Hegley reflects on the London Underground with its “gaps, the maps”, “the billiard ball-bottomed straps” he’s held onto, the age of the Underground and the staff “who get me round”.
Spoonerisms of 35 Tube stations offer a fun way to brighten a journey in Spooner goes Under by Brian O’Connor. Passengers can try to work out the various names of stations such as Paint Saul’s, Gradbroke Love or Stamp Head as they travel across London.
People can hear the whole of John Hegley’s Thankyou London Underground poem at a London Transport Museum evening event on 5 November. The evening also features archive Underground film clips and extracts and a screening of the iconic 1936 Southern Railway film ‘The Way to the Sea.’
Another celebration of London Underground that travellers can read on trains is from Summoned by Bells by John Betjeman which tells of two boys who spend their days visiting all the stations on the Tube system.
Two staff choices of poems from earlier displays in the year also on show are Like a Beacon by British-Caribbean poet Grace Nichols and Wordsworth’s famous sonnet On Westminster Bridge.
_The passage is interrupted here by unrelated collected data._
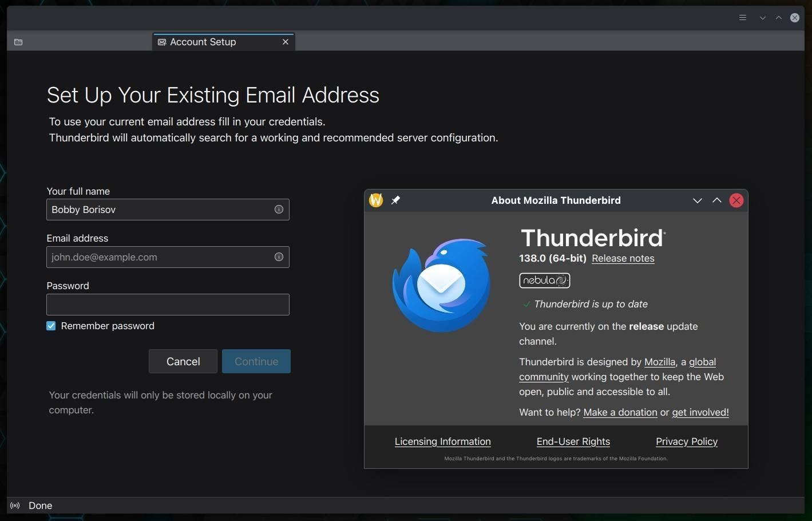This screenshot has width=812, height=521.
Task: Uncheck Remember password
Action: 50,326
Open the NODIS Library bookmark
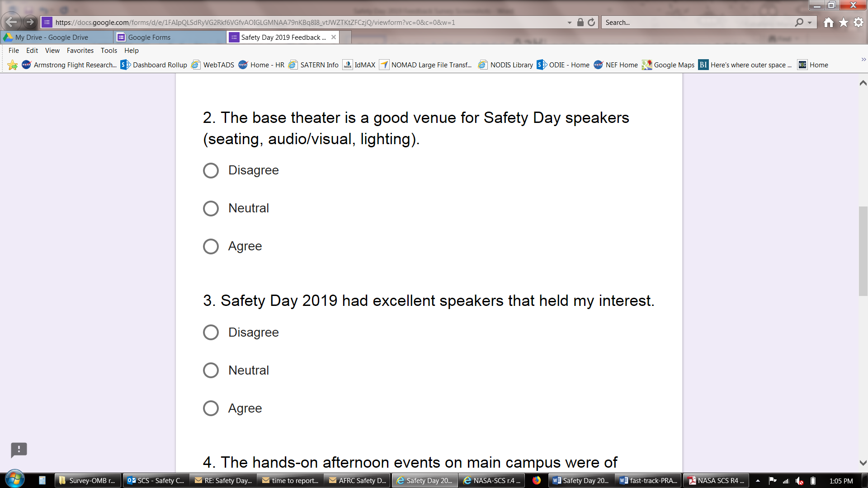The height and width of the screenshot is (488, 868). [506, 65]
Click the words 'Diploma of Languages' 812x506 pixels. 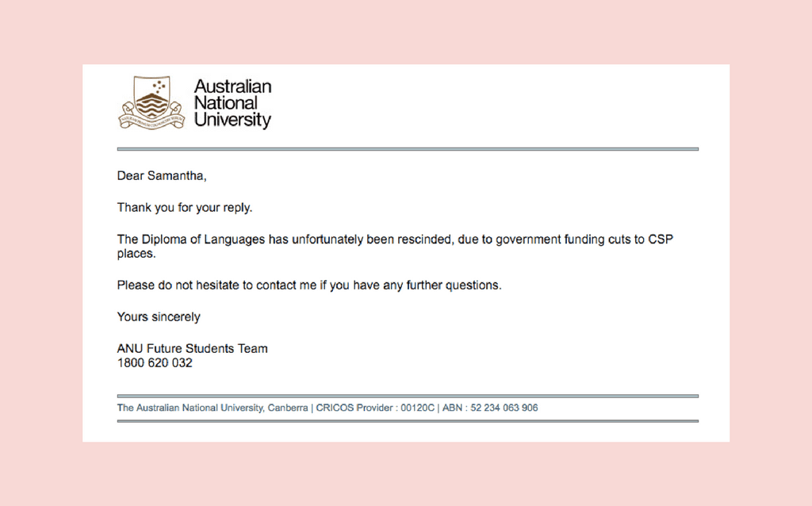pyautogui.click(x=203, y=240)
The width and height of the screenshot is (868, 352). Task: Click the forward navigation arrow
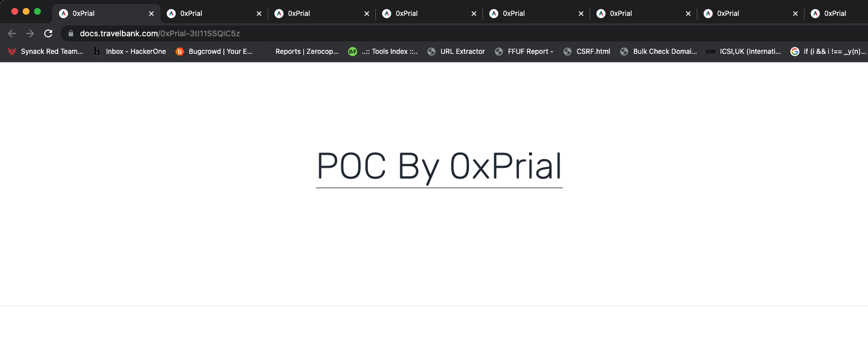tap(30, 33)
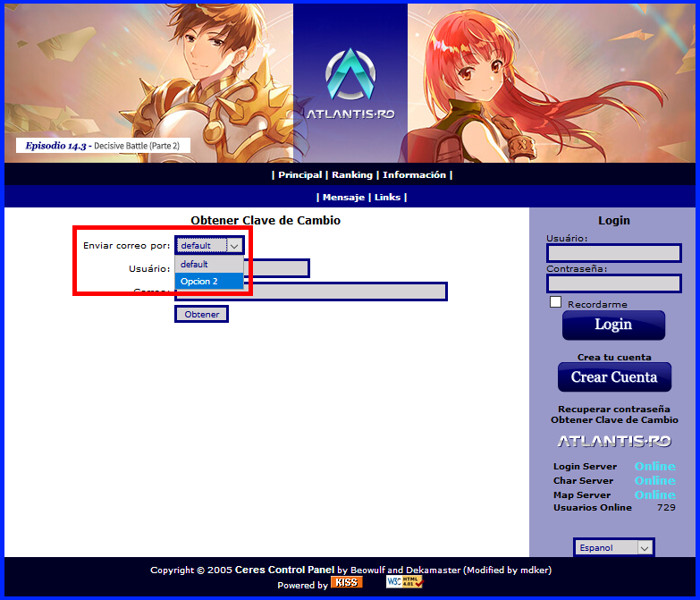Viewport: 700px width, 600px height.
Task: Focus the Contraseña password field
Action: (x=614, y=283)
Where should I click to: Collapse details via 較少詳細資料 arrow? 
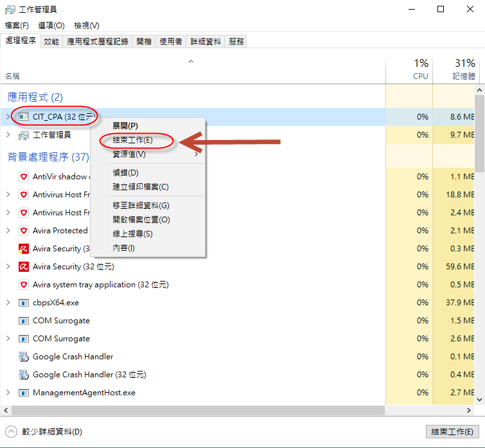pyautogui.click(x=11, y=432)
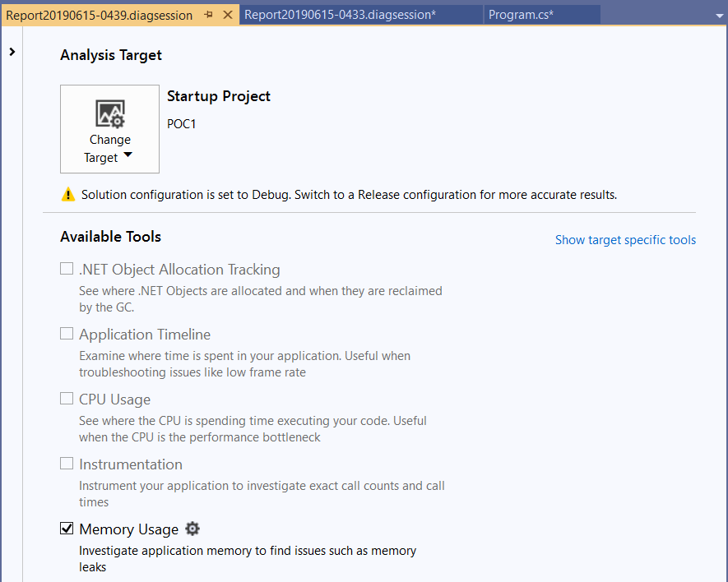This screenshot has height=582, width=728.
Task: Open Memory Usage settings gear
Action: [x=192, y=529]
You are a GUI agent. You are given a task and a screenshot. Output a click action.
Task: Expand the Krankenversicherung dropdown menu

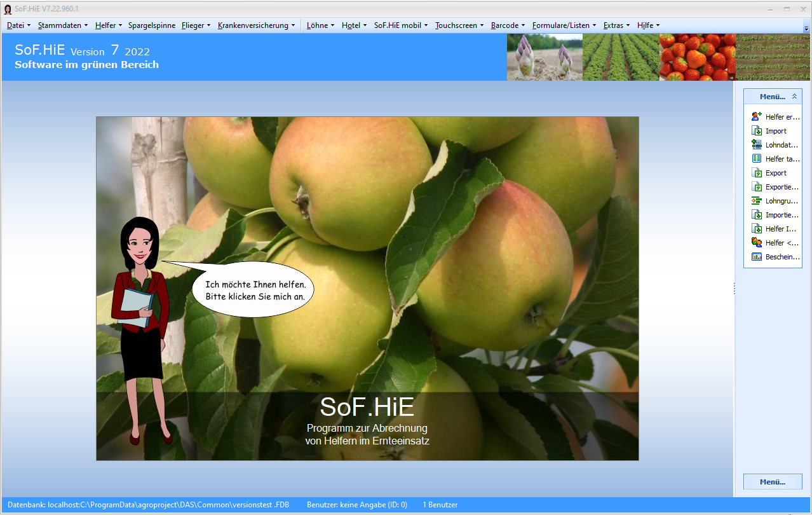[256, 25]
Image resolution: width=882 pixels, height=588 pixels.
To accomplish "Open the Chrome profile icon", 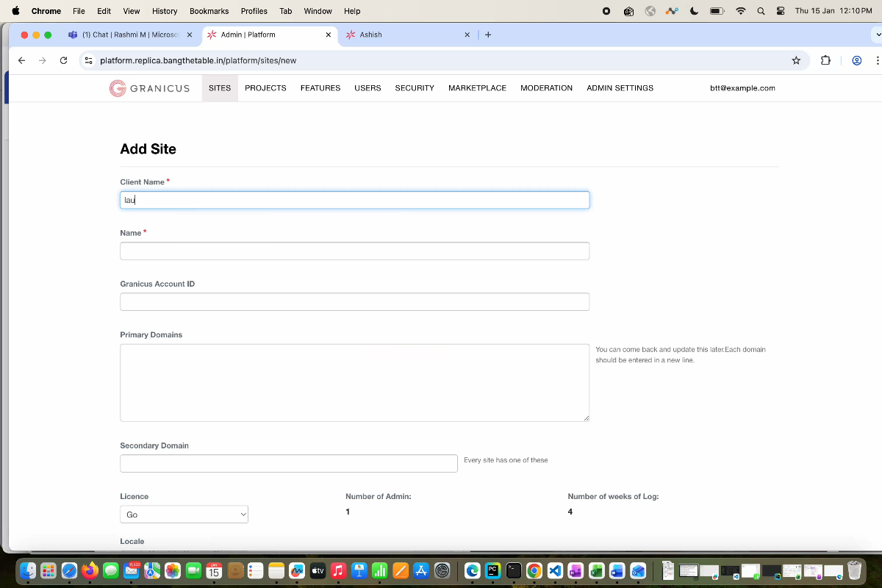I will 856,60.
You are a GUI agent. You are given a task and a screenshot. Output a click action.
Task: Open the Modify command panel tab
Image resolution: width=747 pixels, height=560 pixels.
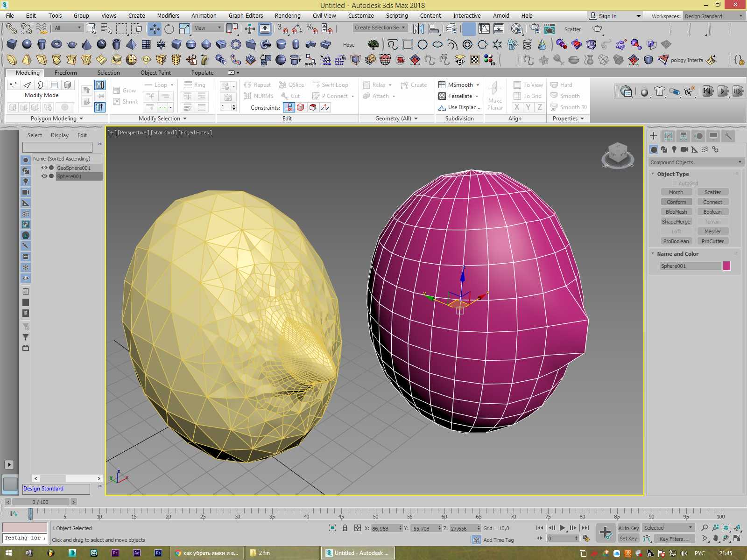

On the Thames, a new poem by Londoner Karen McCarthy Woolf, with a drawing by David Gentleman, who created the platform mural at Charing Cross Tube station, offers a contemporary version of the scene Wordsworth described 200 years ago.
Passengers can pick up free, highly-collectable booklets in ticket halls from today which include this latest collection of Poems on the Underground and all the other London poems that have appeared on the Tube network during this special anniversary year. The cover has a lovely illustration called ‘The Underground’ by the late Hugh Casson.
Mike Brown MVO, Managing Director for London Underground, said: “I am sure our customers will enjoy this latest collection of poems by various poets to mark our 150th anniversary year.
“I am delighted that John Hegley, one of the country’s best-known poets, has written a poem which has been inspired by our evolving Tube system and will be performing the full version of the poem at a London Transport Museum event.
“It is wonderful to see that Poems on the Underground – like the Tube itself – has become firmly established as part of London’s rich cultural life.”
Judith Chernaik, Writer and Founder of Poems on the Underground, said: “I look forward to hearing what passengers think of the poems we’ve chosen for the 150th birthday of the Tube.”